The answer should match the records character for character.
(INFORMATION PROVIDED Opens)
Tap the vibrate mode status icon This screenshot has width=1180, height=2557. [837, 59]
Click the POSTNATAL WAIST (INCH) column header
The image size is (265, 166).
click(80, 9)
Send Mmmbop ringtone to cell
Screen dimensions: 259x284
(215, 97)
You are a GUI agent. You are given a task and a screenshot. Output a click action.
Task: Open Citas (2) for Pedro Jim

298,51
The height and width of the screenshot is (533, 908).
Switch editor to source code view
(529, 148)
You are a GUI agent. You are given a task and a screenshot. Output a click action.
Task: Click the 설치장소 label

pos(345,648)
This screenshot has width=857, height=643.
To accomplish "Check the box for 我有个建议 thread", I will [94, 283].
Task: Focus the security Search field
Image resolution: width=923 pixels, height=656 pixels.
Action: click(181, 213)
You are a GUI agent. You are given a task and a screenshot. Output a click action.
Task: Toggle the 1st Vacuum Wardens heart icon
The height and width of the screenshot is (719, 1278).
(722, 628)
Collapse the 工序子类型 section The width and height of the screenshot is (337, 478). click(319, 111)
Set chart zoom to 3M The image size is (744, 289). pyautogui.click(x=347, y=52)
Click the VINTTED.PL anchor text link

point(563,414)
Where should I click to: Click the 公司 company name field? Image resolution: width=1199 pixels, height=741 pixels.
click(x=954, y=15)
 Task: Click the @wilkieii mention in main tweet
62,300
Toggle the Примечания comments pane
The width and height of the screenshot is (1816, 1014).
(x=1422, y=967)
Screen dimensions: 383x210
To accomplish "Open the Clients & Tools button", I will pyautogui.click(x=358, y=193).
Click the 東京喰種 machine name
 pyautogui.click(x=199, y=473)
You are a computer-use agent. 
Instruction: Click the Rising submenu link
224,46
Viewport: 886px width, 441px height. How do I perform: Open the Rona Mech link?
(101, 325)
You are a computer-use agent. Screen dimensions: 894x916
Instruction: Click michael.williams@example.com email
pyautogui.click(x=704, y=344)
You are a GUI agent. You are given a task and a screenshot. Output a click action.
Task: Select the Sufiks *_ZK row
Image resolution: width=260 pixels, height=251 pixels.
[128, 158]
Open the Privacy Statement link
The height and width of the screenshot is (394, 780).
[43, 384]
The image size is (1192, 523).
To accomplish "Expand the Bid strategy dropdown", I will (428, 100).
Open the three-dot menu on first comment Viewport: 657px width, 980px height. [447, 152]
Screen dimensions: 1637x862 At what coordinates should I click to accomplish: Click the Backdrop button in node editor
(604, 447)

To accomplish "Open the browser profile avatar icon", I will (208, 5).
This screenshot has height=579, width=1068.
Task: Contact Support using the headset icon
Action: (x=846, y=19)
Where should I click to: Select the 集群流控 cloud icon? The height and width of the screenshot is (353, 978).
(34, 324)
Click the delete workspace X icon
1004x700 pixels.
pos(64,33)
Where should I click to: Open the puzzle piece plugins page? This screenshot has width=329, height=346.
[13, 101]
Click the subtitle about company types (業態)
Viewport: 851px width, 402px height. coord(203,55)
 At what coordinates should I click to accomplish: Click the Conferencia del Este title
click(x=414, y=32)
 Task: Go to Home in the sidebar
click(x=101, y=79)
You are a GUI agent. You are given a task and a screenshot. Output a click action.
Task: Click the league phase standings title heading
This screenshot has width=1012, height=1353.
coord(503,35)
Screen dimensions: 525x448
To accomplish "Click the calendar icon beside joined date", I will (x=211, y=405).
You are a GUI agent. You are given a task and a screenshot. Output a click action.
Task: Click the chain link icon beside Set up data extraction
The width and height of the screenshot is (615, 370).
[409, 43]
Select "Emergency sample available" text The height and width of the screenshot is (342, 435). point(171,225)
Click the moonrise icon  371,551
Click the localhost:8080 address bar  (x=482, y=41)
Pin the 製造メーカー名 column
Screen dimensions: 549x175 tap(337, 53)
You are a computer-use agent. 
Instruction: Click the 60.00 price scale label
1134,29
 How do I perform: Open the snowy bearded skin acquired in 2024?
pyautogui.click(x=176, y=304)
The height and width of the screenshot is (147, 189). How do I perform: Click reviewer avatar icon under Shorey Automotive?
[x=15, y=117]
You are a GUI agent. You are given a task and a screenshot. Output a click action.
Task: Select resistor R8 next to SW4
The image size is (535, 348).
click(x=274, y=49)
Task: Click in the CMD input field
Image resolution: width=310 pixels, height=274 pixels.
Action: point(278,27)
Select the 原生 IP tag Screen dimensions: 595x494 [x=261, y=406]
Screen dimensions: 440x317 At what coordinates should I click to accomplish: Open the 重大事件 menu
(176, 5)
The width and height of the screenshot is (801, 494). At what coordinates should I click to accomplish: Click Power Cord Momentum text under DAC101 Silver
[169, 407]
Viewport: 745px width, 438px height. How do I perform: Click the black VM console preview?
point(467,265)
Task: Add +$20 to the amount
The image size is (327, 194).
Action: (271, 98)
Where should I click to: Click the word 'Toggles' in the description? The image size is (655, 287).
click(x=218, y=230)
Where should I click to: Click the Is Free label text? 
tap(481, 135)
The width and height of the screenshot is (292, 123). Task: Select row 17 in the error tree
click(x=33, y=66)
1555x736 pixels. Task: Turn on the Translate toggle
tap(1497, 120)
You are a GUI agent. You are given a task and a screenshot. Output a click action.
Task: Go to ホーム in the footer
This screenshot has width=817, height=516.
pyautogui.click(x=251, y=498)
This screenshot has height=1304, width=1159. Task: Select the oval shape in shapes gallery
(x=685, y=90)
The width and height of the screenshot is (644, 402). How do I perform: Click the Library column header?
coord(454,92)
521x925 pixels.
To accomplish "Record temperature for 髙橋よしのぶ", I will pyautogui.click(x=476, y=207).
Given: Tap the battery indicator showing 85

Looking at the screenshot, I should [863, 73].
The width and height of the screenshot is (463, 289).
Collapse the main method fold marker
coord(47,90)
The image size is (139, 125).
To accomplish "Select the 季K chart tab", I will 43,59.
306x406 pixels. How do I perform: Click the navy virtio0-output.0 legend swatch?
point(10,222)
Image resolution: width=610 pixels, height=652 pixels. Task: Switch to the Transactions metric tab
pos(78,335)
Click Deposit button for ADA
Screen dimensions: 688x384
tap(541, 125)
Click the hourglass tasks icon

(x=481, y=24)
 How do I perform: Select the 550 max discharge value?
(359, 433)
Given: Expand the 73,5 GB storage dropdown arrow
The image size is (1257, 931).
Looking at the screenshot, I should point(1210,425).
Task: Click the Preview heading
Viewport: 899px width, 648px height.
(INFORMATION PROVIDED Closes)
SOLVED EXERCISE:
Tap the vibrate mode status icon This screenshot has width=1180, height=2557. [837, 59]
Click the POSTNATAL WAIST (INCH) column header
The image size is (265, 166).
click(80, 9)
Send Mmmbop ringtone to cell
Screen dimensions: 259x284
(215, 97)
You are a GUI agent. You are given a task and a screenshot. Output a click action.
Task: Open Citas (2) for Pedro Jim

298,51
The height and width of the screenshot is (533, 908).
Switch editor to source code view
(529, 148)
You are a GUI agent. You are given a task and a screenshot. Output a click action.
Task: Click the 설치장소 label

pos(345,648)
This screenshot has width=857, height=643.
To accomplish "Check the box for 我有个建议 thread", I will [94, 283].
Task: Focus the security Search field
Image resolution: width=923 pixels, height=656 pixels.
Action: click(181, 213)
You are a GUI agent. You are given a task and a screenshot. Output a click action.
Task: Toggle the 1st Vacuum Wardens heart icon
The height and width of the screenshot is (719, 1278).
(722, 628)
Collapse the 工序子类型 section The width and height of the screenshot is (337, 478). click(319, 111)
Set chart zoom to 3M The image size is (744, 289). pyautogui.click(x=347, y=52)
Click the VINTTED.PL anchor text link

point(563,414)
Where should I click to: Click the 公司 company name field? Image resolution: width=1199 pixels, height=741 pixels.
click(x=954, y=15)
 Task: Click the @wilkieii mention in main tweet
62,300
Toggle the Примечания comments pane
The width and height of the screenshot is (1816, 1014).
(x=1422, y=967)
Screen dimensions: 383x210
To accomplish "Open the Clients & Tools button", I will pyautogui.click(x=358, y=193).
Click the 東京喰種 machine name
 pyautogui.click(x=199, y=473)
You are a computer-use agent. 
Instruction: Click the Rising submenu link
224,46
Viewport: 886px width, 441px height. How do I perform: Open the Rona Mech link?
(101, 325)
You are a computer-use agent. Screen dimensions: 894x916
Instruction: Click michael.williams@example.com email
pyautogui.click(x=704, y=344)
You are a GUI agent. You are given a task and a screenshot. Output a click action.
Task: Select the Sufiks *_ZK row
Image resolution: width=260 pixels, height=251 pixels.
[128, 158]
Open the Privacy Statement link
The height and width of the screenshot is (394, 780).
[43, 384]
The image size is (1192, 523).
To accomplish "Expand the Bid strategy dropdown", I will (428, 100).
Open the three-dot menu on first comment Viewport: 657px width, 980px height. [447, 152]
Screen dimensions: 1637x862 At what coordinates should I click to accomplish: Click the Backdrop button in node editor
(604, 447)

To accomplish "Open the browser profile avatar icon", I will (208, 5).
This screenshot has height=579, width=1068.
Task: Contact Support using the headset icon
Action: (x=846, y=19)
Where should I click to: Select the 集群流控 cloud icon? The height and width of the screenshot is (353, 978).
(34, 324)
Click the delete workspace X icon
1004x700 pixels.
pos(64,33)
Where should I click to: Open the puzzle piece plugins page? This screenshot has width=329, height=346.
[13, 101]
Click the subtitle about company types (業態)
Viewport: 851px width, 402px height. coord(203,55)
 At what coordinates should I click to accomplish: Click the Conferencia del Este title
click(x=414, y=32)
 Task: Go to Home in the sidebar
click(x=101, y=79)
You are a GUI agent. You are given a task and a screenshot. Output a click action.
Task: Click the league phase standings title heading
This screenshot has width=1012, height=1353.
coord(503,35)
Screen dimensions: 525x448
To accomplish "Click the calendar icon beside joined date", I will (x=211, y=405).
You are a GUI agent. You are given a task and a screenshot. Output a click action.
Task: Click the chain link icon beside Set up data extraction
The width and height of the screenshot is (615, 370).
[409, 43]
Select "Emergency sample available" text The height and width of the screenshot is (342, 435). point(171,225)
Click the moonrise icon  371,551
Click the localhost:8080 address bar  (x=482, y=41)
Pin the 製造メーカー名 column
Screen dimensions: 549x175 tap(337, 53)
You are a computer-use agent. 
Instruction: Click the 60.00 price scale label
1134,29
 How do I perform: Open the snowy bearded skin acquired in 2024?
pyautogui.click(x=176, y=304)
The height and width of the screenshot is (147, 189). How do I perform: Click reviewer avatar icon under Shorey Automotive?
[x=15, y=117]
You are a GUI agent. You are given a task and a screenshot. Output a click action.
Task: Select resistor R8 next to SW4
The image size is (535, 348).
click(x=274, y=49)
Task: Click in the CMD input field
Image resolution: width=310 pixels, height=274 pixels.
Action: point(278,27)
Select the 原生 IP tag Screen dimensions: 595x494 [x=261, y=406]
Screen dimensions: 440x317 At what coordinates should I click to accomplish: Open the 重大事件 menu
(176, 5)
The width and height of the screenshot is (801, 494). At what coordinates should I click to accomplish: Click Power Cord Momentum text under DAC101 Silver
[169, 407]
Viewport: 745px width, 438px height. How do I perform: Click the black VM console preview?
point(467,265)
Task: Add +$20 to the amount
The image size is (327, 194).
Action: (271, 98)
Where should I click to: Click the word 'Toggles' in the description? The image size is (655, 287).
click(x=218, y=230)
Where should I click to: Click the Is Free label text? 
tap(481, 135)
The width and height of the screenshot is (292, 123). Task: Select row 17 in the error tree
click(x=33, y=66)
1555x736 pixels. Task: Turn on the Translate toggle
tap(1497, 120)
You are a GUI agent. You are given a task and a screenshot. Output a click action.
Task: Go to ホーム in the footer
This screenshot has width=817, height=516.
pyautogui.click(x=251, y=498)
This screenshot has height=1304, width=1159. Task: Select the oval shape in shapes gallery
(x=685, y=90)
The width and height of the screenshot is (644, 402). How do I perform: Click the Library column header?
coord(454,92)
521x925 pixels.
To accomplish "Record temperature for 髙橋よしのぶ", I will pyautogui.click(x=476, y=207).
Given: Tap the battery indicator showing 85

Looking at the screenshot, I should [863, 73].
The width and height of the screenshot is (463, 289).
Collapse the main method fold marker
coord(47,90)
The image size is (139, 125).
To accomplish "Select the 季K chart tab", I will 43,59.
306x406 pixels. How do I perform: Click the navy virtio0-output.0 legend swatch?
point(10,222)
Image resolution: width=610 pixels, height=652 pixels. Task: Switch to the Transactions metric tab
pos(78,335)
Click Deposit button for ADA
Screen dimensions: 688x384
tap(541, 125)
Click the hourglass tasks icon

(x=481, y=24)
 How do I perform: Select the 550 max discharge value?
(359, 433)
Given: Expand the 73,5 GB storage dropdown arrow
The image size is (1257, 931).
Looking at the screenshot, I should point(1210,425).
Task: Click the Preview heading
Viewport: 899px width, 648px height.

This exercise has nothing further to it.